[Task to carry out] Return the data below exactly, but only from the line containing "Creative Musings (1247, 684)" through the line containing "[Change language] (1405, 32)", with both of those lines included.
====
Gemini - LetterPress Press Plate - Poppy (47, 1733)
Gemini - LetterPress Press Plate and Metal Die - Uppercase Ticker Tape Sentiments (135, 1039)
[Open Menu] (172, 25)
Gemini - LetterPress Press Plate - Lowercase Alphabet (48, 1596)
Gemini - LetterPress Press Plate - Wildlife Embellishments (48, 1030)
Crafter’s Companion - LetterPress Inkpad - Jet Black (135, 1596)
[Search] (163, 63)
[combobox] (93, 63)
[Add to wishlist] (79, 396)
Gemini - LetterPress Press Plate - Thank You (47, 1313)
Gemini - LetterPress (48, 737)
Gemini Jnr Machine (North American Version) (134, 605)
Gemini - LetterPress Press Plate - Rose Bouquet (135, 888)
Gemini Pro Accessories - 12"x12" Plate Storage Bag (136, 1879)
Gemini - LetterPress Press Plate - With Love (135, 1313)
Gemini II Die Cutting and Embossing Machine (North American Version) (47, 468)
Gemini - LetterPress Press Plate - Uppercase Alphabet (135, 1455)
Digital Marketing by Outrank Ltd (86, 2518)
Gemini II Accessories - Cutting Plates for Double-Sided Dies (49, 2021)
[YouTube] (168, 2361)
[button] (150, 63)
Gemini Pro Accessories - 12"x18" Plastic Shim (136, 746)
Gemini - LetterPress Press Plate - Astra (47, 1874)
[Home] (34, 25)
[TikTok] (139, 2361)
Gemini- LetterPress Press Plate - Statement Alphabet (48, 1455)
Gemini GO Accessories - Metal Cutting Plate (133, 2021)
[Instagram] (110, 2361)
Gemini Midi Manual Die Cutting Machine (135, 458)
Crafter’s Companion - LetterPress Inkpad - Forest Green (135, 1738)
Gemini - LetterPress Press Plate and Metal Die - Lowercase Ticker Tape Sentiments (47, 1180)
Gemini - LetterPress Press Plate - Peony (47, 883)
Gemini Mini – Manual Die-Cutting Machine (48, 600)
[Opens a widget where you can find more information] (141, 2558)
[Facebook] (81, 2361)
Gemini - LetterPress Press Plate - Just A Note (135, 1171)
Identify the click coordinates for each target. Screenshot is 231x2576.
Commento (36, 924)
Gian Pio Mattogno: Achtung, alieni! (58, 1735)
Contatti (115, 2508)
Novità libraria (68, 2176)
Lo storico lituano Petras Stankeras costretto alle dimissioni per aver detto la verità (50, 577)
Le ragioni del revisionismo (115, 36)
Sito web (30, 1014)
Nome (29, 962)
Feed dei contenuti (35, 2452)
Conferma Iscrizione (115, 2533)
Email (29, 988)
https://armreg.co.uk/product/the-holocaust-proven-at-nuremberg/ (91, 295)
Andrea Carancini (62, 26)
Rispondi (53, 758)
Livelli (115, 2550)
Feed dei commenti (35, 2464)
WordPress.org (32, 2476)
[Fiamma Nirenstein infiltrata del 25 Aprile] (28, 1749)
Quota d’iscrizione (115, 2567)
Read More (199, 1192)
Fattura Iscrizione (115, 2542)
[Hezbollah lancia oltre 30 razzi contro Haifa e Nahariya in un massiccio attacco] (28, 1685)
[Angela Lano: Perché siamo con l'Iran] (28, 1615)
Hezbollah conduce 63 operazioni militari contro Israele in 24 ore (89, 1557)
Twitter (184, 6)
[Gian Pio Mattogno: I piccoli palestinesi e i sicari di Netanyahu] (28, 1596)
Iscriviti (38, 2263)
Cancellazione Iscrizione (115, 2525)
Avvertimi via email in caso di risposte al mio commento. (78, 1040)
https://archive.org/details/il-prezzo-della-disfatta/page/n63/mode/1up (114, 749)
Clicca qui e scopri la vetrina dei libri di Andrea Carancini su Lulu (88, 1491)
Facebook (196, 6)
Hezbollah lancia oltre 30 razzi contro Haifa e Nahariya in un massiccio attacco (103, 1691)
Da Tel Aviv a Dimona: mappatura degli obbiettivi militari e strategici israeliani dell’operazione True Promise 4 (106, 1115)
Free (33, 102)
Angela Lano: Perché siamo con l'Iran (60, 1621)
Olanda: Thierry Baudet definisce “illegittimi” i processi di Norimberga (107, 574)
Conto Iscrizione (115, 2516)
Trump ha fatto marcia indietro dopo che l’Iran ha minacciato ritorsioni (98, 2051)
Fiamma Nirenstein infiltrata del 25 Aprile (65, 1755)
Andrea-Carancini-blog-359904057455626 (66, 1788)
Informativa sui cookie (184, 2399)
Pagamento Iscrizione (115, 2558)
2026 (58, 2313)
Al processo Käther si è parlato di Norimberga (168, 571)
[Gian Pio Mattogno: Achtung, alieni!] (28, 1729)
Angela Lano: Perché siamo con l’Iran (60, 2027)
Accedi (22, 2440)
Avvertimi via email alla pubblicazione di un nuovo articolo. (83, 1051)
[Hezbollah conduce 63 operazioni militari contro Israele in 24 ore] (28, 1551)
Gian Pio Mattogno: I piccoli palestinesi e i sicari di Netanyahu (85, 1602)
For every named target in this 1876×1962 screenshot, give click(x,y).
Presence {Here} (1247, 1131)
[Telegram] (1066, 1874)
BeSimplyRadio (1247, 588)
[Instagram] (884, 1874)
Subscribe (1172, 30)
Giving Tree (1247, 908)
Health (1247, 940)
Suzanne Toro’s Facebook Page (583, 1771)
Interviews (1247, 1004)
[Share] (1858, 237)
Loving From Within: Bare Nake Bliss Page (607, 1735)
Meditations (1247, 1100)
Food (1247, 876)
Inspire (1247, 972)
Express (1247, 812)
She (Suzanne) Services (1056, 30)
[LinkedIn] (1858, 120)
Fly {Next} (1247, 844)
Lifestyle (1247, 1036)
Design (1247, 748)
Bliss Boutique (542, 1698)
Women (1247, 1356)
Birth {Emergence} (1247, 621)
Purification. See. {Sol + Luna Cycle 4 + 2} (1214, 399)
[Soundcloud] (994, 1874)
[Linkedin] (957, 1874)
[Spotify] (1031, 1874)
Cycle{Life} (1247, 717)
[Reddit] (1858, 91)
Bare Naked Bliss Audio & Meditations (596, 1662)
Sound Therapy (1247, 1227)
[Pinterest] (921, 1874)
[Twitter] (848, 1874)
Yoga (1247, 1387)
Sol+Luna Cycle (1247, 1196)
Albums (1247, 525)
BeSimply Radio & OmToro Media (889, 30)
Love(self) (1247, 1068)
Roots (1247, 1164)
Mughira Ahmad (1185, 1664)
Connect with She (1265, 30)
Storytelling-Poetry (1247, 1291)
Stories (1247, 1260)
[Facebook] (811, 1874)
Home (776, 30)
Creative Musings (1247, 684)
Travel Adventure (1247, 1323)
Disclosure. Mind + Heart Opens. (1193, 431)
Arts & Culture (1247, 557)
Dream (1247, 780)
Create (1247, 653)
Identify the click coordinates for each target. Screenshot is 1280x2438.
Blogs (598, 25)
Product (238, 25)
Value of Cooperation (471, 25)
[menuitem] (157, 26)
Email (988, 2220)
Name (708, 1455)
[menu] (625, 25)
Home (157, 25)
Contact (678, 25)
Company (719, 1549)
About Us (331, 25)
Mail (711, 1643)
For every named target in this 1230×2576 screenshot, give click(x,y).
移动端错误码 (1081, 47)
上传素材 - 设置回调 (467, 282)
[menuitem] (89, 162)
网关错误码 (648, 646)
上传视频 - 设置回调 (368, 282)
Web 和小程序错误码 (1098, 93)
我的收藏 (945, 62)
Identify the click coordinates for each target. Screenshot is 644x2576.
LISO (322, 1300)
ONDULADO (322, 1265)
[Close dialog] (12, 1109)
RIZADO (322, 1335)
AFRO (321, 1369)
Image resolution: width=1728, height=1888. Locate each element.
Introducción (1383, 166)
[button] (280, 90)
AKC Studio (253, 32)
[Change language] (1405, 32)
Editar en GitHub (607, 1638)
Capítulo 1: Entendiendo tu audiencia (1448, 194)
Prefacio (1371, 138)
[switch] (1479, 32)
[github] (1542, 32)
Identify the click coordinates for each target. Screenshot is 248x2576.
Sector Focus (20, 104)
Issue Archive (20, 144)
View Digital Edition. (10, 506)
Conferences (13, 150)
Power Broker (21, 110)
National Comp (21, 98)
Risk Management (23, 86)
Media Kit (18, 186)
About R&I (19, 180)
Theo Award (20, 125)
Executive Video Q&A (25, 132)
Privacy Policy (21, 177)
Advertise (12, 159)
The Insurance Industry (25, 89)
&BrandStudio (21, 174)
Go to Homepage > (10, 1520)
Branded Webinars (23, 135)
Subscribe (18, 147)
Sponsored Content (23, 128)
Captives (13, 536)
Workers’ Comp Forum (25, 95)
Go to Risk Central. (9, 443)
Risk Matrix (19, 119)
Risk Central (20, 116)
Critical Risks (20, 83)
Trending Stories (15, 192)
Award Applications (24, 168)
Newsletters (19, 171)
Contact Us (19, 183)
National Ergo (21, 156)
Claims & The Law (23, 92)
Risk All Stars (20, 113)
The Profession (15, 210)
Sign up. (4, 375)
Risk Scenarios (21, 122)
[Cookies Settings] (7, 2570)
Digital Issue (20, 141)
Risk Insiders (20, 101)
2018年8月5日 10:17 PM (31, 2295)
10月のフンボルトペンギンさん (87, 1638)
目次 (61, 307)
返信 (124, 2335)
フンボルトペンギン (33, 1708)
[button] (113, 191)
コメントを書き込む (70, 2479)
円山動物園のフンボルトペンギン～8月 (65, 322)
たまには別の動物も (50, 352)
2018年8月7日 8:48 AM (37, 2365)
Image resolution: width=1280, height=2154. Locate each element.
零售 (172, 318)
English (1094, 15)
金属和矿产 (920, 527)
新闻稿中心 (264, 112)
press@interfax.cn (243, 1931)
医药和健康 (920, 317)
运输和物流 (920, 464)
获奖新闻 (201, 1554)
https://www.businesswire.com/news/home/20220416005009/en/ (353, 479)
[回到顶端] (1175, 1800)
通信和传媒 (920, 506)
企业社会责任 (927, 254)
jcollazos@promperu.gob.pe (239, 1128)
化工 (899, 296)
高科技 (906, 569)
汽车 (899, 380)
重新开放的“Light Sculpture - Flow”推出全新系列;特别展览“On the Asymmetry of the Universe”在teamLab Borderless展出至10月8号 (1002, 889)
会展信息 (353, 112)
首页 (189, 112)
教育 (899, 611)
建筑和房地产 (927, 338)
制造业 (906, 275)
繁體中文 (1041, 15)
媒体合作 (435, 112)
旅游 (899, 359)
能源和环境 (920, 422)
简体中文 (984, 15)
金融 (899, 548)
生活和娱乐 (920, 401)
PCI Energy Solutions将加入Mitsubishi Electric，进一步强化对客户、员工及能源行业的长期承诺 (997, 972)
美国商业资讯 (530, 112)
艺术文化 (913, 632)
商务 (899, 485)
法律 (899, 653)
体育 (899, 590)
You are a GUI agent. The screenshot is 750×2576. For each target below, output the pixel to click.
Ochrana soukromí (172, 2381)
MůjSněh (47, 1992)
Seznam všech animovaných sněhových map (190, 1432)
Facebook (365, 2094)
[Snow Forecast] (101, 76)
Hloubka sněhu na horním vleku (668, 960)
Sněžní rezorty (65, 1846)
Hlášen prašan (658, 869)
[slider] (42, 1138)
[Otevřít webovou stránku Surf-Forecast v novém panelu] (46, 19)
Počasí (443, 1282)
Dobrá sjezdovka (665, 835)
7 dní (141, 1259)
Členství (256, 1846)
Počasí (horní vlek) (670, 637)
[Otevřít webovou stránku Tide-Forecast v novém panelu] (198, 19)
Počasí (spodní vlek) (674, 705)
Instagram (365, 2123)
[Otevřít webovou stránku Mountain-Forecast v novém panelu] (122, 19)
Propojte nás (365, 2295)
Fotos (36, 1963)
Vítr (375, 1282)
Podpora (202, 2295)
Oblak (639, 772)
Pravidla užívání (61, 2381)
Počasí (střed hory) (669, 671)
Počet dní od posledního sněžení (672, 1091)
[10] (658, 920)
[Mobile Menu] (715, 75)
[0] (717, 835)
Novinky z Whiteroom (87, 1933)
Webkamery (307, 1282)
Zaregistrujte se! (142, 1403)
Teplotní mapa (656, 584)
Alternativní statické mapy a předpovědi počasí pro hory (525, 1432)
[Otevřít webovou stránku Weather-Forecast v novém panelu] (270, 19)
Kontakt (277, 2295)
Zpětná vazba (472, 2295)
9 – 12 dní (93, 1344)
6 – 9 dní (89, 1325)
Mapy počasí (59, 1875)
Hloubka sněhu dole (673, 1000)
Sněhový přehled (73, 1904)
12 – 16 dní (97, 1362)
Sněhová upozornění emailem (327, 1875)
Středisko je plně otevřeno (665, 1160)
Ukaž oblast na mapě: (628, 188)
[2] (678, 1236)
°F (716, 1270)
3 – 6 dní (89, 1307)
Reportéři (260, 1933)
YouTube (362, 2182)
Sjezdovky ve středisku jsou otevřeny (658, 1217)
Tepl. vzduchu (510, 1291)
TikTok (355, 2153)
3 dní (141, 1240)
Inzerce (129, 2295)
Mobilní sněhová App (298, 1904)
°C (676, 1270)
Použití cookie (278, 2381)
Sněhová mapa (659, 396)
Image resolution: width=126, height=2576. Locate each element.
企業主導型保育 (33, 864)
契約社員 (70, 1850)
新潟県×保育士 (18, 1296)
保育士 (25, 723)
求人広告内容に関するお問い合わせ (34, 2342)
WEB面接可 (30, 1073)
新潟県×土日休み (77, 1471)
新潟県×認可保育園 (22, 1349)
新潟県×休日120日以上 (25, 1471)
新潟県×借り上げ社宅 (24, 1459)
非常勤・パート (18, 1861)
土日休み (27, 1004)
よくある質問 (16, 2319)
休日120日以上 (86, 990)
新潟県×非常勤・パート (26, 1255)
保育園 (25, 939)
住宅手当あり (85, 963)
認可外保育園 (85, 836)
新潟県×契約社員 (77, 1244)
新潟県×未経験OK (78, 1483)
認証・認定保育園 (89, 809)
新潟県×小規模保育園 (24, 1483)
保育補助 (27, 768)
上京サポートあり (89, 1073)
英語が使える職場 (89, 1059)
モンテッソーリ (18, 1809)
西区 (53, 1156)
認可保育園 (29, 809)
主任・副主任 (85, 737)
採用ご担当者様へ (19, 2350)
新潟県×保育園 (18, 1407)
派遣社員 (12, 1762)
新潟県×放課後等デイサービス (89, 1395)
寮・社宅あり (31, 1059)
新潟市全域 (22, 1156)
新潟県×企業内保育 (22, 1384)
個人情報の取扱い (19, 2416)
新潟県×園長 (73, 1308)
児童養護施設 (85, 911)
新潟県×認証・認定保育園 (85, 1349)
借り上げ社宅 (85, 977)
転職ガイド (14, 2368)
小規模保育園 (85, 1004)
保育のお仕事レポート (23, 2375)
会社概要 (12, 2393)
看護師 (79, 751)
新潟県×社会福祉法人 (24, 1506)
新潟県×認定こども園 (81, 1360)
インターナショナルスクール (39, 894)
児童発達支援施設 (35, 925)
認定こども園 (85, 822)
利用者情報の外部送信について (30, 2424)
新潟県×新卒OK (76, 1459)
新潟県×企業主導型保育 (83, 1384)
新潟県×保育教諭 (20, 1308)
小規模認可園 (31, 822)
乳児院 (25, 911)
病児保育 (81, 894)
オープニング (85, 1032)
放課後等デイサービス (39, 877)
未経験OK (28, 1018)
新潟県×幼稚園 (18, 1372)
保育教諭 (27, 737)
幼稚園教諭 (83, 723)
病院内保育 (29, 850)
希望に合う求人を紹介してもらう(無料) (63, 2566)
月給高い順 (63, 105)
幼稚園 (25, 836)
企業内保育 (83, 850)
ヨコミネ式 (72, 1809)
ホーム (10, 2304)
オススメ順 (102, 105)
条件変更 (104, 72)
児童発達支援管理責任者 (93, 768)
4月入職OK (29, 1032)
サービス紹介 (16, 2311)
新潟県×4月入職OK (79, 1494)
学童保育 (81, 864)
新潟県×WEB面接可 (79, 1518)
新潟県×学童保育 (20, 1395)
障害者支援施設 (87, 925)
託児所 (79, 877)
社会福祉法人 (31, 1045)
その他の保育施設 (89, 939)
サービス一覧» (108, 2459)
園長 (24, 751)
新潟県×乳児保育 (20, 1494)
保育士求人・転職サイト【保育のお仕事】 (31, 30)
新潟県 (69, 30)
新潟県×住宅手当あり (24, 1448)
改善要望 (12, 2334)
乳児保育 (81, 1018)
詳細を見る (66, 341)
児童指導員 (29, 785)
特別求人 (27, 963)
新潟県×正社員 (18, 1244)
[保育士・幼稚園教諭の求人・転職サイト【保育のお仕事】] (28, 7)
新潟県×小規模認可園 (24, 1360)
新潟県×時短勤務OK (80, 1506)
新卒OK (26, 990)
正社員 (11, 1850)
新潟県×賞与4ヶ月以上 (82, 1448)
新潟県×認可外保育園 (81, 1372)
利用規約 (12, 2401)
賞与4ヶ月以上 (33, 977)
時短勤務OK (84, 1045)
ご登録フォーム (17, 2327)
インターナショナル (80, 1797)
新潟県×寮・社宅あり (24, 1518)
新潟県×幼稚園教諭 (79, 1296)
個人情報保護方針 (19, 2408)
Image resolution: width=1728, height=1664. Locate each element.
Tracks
====
[Response to the task]
Creative Musings (1247, 684)
Travel Adventure (1247, 1323)
Disclosure. Mind + Heart Opens. (1193, 431)
Arts & Culture (1247, 557)
Dream (1247, 780)
Create (1247, 653)
Identify the click coordinates for each target. Screenshot is 1280x2438.
Blogs (598, 25)
Product (238, 25)
Value of Cooperation (471, 25)
[menuitem] (157, 26)
Email (988, 2220)
Name (708, 1455)
[menu] (625, 25)
Home (157, 25)
Contact (678, 25)
Company (719, 1549)
About Us (331, 25)
Mail (711, 1643)
For every named target in this 1230×2576 screenshot, give click(x,y).
移动端错误码 (1081, 47)
上传素材 - 设置回调 (467, 282)
[menuitem] (89, 162)
网关错误码 (648, 646)
上传视频 - 设置回调 (368, 282)
Web 和小程序错误码 (1098, 93)
我的收藏 (945, 62)
Identify the click coordinates for each target. Screenshot is 644x2576.
LISO (322, 1300)
ONDULADO (322, 1265)
[Close dialog] (12, 1109)
RIZADO (322, 1335)
AFRO (321, 1369)
Image resolution: width=1728, height=1888. Locate each element.
Introducción (1383, 166)
[button] (280, 90)
AKC Studio (253, 32)
[Change language] (1405, 32)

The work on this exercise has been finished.